Sınav sisteminde değişiklik yok

Özcan, Danıştayın katsayı kararının ardından "B, C, D ve E'ye kadar planları olduğunu" belirtti

YAYINLAMA
GÜNCELLEME

ANKARA - YÖK Başkanı Prof. Dr. Yusuf Ziya Özcan, Danıştayın katsayı kararının ardından "B, C, D ve E'ye kadar planları olduğunu" belirterek, yeni planları dahilinde  sınav sisteminin ana hatlarıyla aynı kalacağını, sınav tarihlerinin de değişmeyeceğini bildirdi.

Prof. Dr. Özcan, Hacettepe Üniversitesi Beytepe Kampüsü'ndeki sosyal tesislerde düzenlediği toplantıda, basın yayın organlarının temsilcileriyle bir araya gelerek, değerlendirmelerde bulundu.

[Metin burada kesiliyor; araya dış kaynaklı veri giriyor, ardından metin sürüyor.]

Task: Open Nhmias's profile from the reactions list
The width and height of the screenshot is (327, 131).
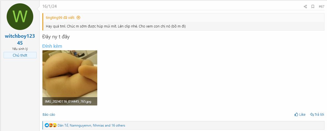Action: (x=98, y=125)
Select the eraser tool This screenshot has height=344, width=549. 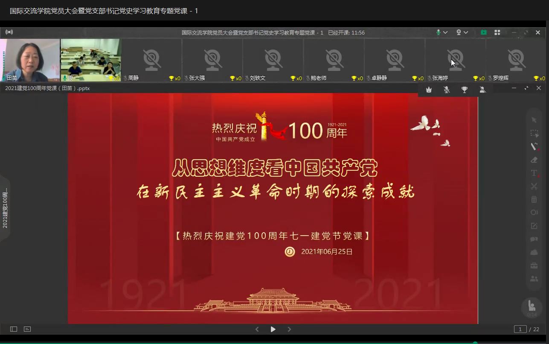[x=534, y=160]
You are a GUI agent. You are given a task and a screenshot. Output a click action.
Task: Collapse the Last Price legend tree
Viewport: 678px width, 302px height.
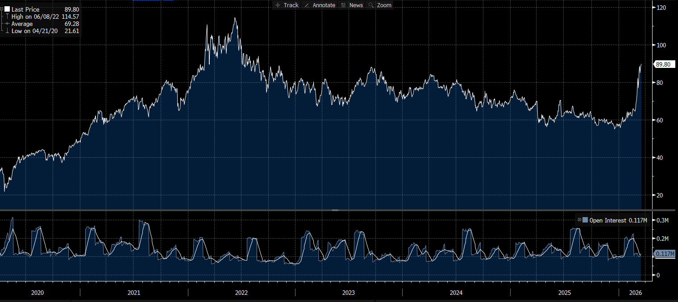click(x=2, y=9)
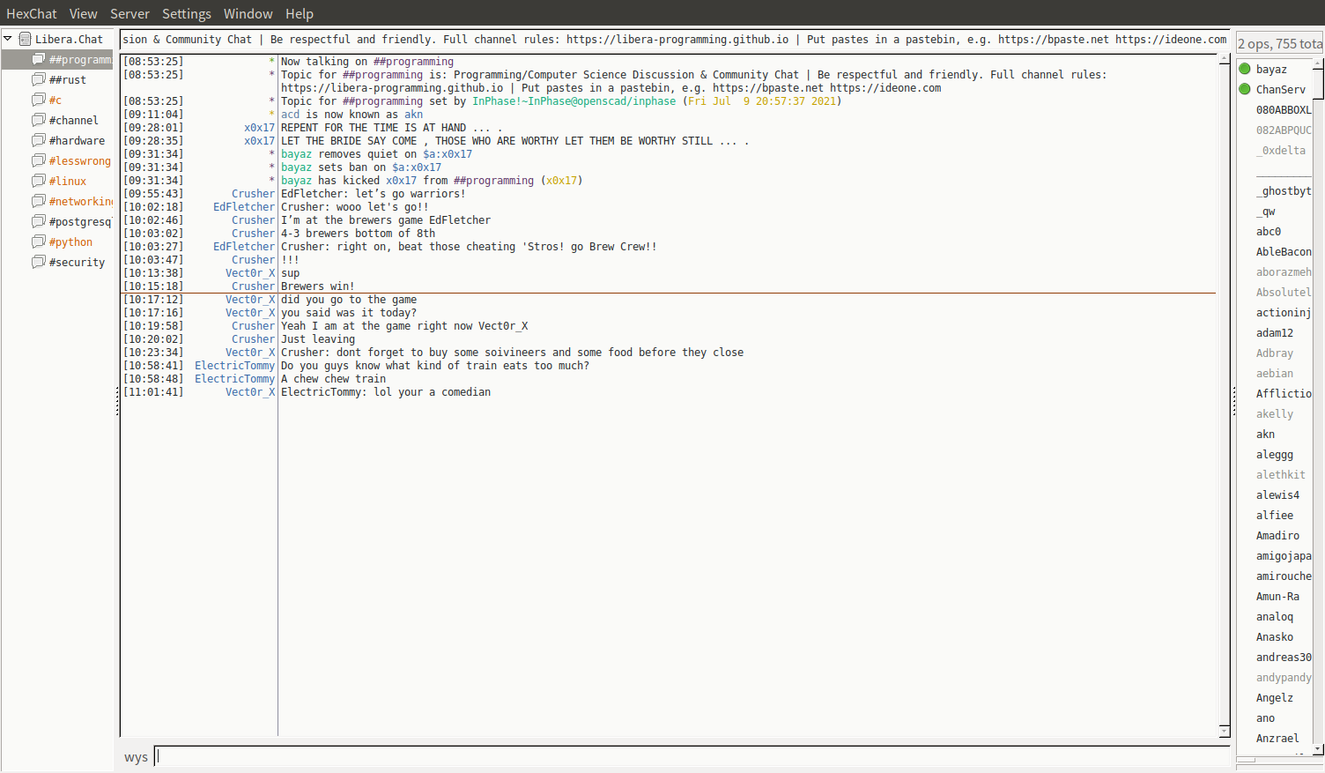Collapse the Libera.Chat server tree
Screen dimensions: 1325x773
[x=8, y=39]
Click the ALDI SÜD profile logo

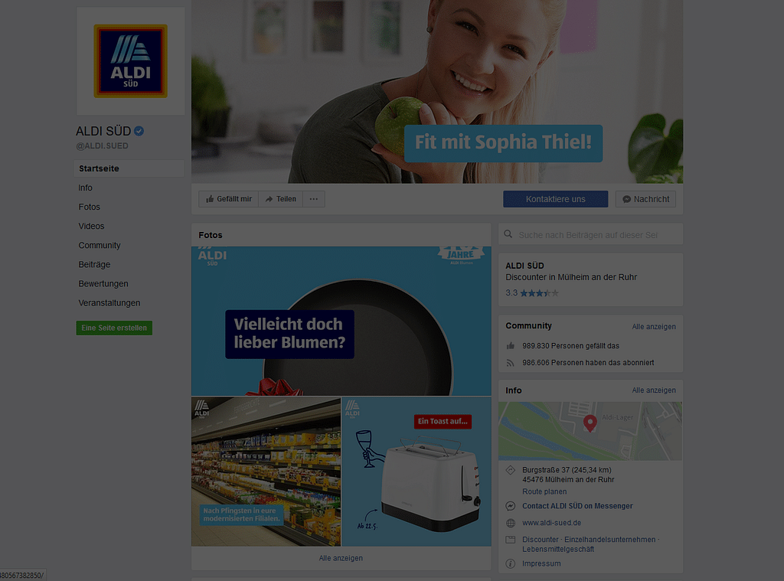pyautogui.click(x=130, y=61)
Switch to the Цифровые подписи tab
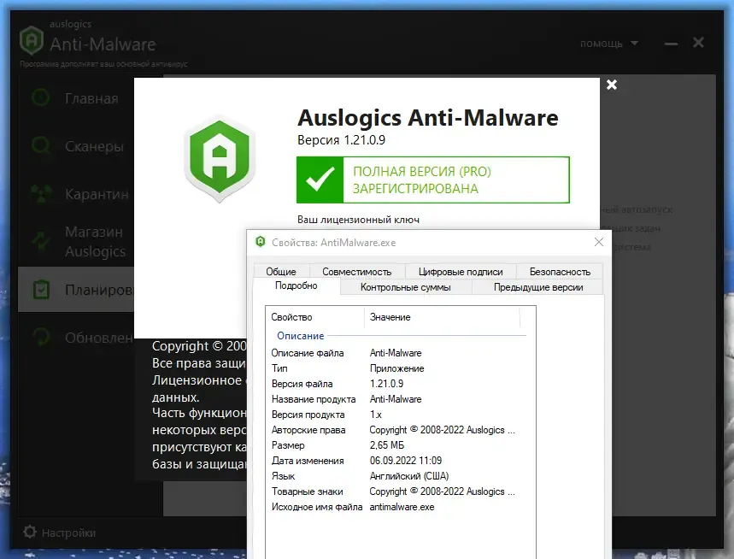Viewport: 734px width, 559px height. tap(461, 272)
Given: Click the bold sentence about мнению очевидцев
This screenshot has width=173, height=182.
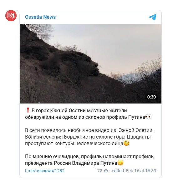Looking at the screenshot, I should (89, 160).
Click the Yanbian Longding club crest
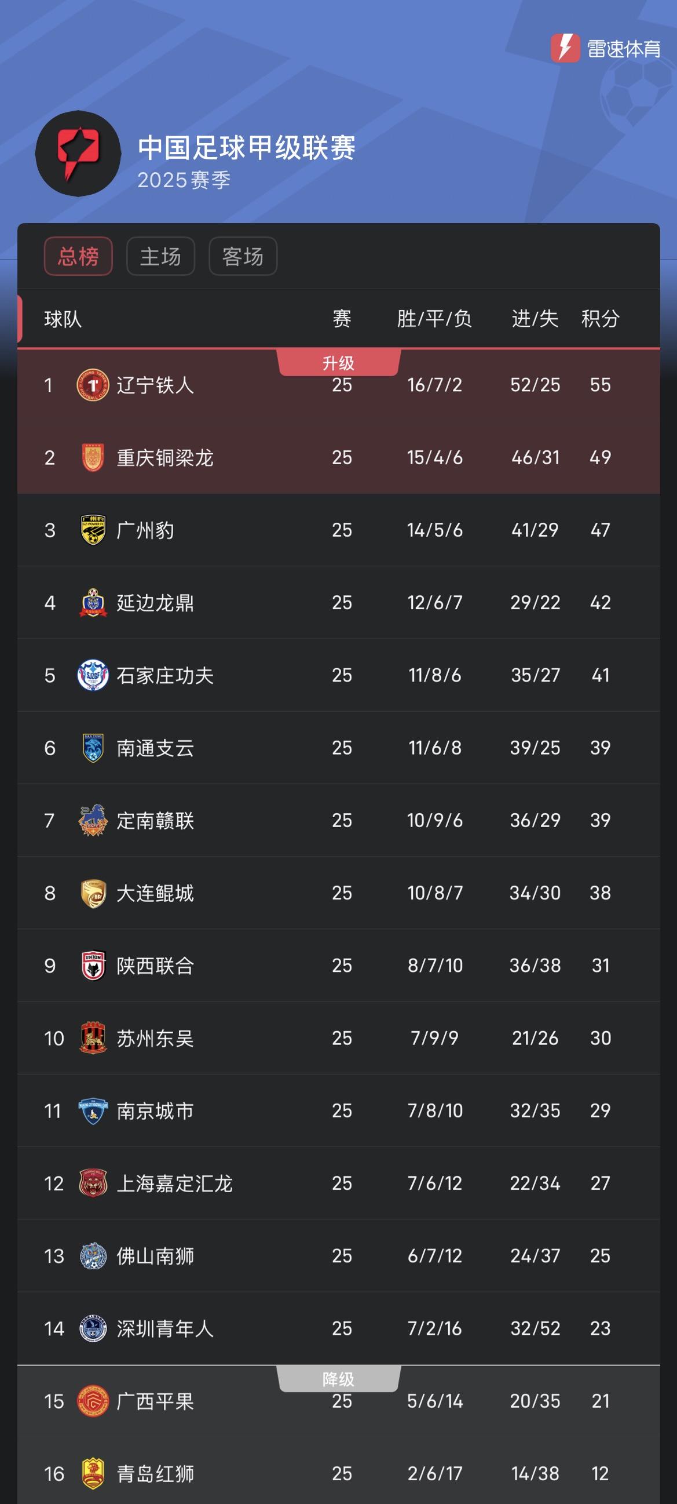The height and width of the screenshot is (1504, 677). [93, 603]
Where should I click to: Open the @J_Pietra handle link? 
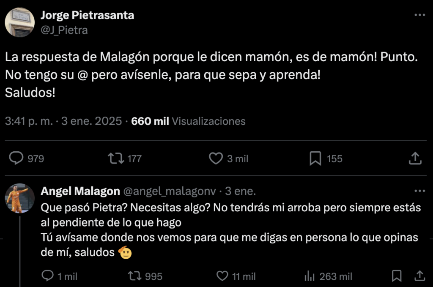click(64, 30)
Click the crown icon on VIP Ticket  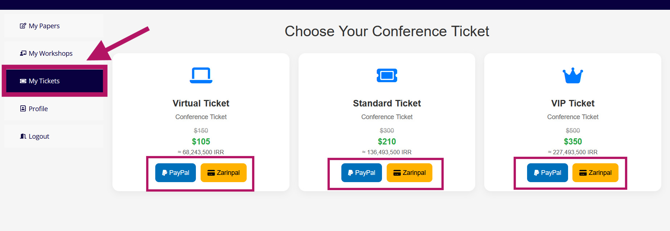pos(573,75)
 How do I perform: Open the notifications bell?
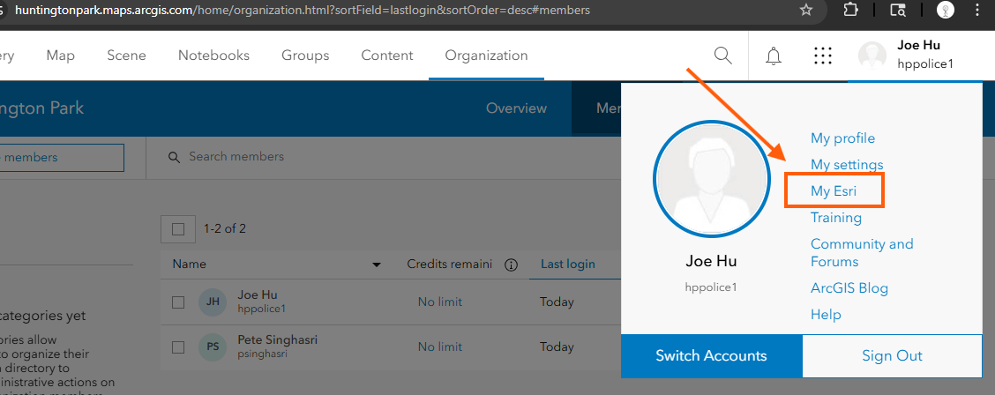point(774,56)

Prof. Dr. Özcan, Danıştay'ın katsayı ile ilgili kararına ilişkin bir soru üzerine, Danıştay 8. Daire'nin itirazlarını reddettiğini anımsatarak, ''Ben gerçekten ümitliydim. Niye ümitliydim? Bu ülkenin yükseköğretiminin bir sorunu 1,5 milyon öğrencimiz ve onların velileri bu konuda bir gelişme bekliyorlar'' dedi.

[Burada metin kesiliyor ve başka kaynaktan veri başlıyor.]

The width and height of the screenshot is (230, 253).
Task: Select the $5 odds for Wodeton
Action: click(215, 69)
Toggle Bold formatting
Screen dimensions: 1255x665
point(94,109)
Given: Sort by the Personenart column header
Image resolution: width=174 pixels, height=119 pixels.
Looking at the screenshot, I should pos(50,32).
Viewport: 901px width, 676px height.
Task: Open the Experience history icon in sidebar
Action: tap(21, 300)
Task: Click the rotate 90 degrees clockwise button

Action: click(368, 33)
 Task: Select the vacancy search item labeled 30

Danıştay 8. Daire'nin ''hukuki olup olmadığı meselesine girmek istemediğini'' ifade eden Özcan, ''Ben hukukçu değilim. İşte bize söylendiği kadarıyla, bir defa bir Baro'nun böyle bir davayı başlatma yetkisinin olmadığı söyleniyor. O Baro'nun verdiği dava dilekçesinde problemin çok açık seçik belirtilmediği söylendi bize. Burada bir hata olduğu söylendi'' diye konuştu.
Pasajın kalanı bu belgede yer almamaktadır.